Curly dock (rumex crispus) is best known as an effective healing plant, according to Balcony Garden Web. It's helpful in aiding constipation, fever, gallbladder issues, and swollen lymph nodes. It quickly spread from Europe to Asia, providing thousands with its natural remedy abilities. Curly dock commonly grows in soil that hasn't been maintained, like in a wasteland or along the road, according to HerbaZest.
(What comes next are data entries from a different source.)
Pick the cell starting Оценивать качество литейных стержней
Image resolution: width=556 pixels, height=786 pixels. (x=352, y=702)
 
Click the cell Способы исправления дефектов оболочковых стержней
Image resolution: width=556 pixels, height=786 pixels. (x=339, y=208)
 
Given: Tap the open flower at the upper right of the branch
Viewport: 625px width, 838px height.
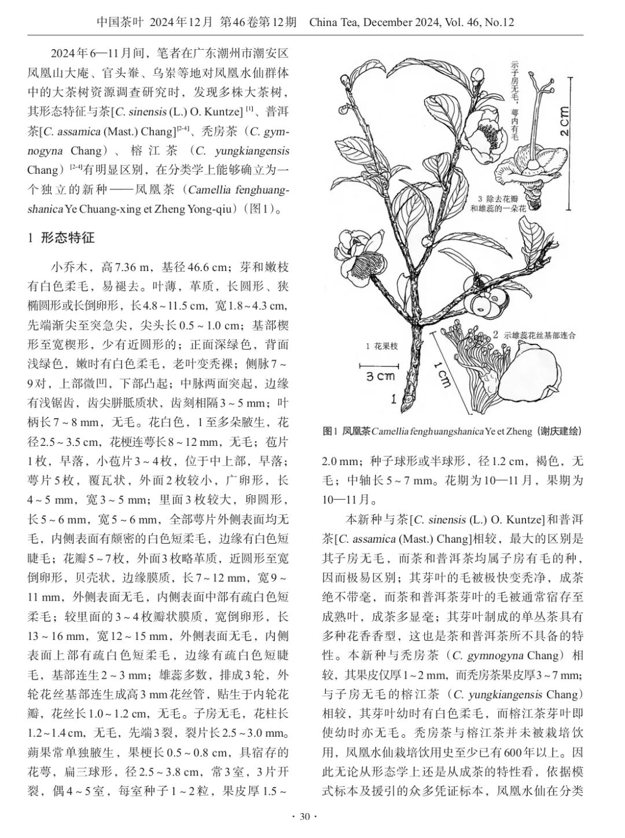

This weed prefers to grow in a cool, wet environment and prospers in deep and moist clay soil.

Garlic mustard

Garlic mustard (alliaria petiolata) has been designated as an invasive species in the U.S., according to Balcony Garden Web. However, many can enjoy the plethora of health benefits it provides. It can help manage your weight, lower your cholesterol levels, and ensure you have a healthy immune system. The seedlings of this weed are typically seen from February to early March, and its rosettes form in the middle of the summer.

Common mallow

Common mallow (malva neglecta) is known to be a part of a large group of weeds in the malvaceae family, according to Balcony Garden Web. This weed has high levels of mucilage, which in turn can help you cure inflammation in your urinary, digestive, or respiratory systems. It can also help renew your cells and increase your immunity. Common mallow is initially from Europe, Asia, and Northern Australia but can also be found in the U.S, according to Edible Wild Food. In the U.S., It is found in lawns, gardens, along the road, and in other areas that are not well maintained.

Red clover

Red clover (trifolium pratense) is known to produce a pleasant energy while also providing medical benefits, according to Balcony Garden Web. This weed can help prevent cardiovascular diseases and can help limit the effects of menopause. It's also a pretty plant to have in your garden because it produces a pink and red color, but it can also keep your garden healthy, according to Epic Gardening. Red clover can be used as a cover crop that improves soil and keeps pests away. It can also attract pollinators such as butterflies, bees, and hummingbirds.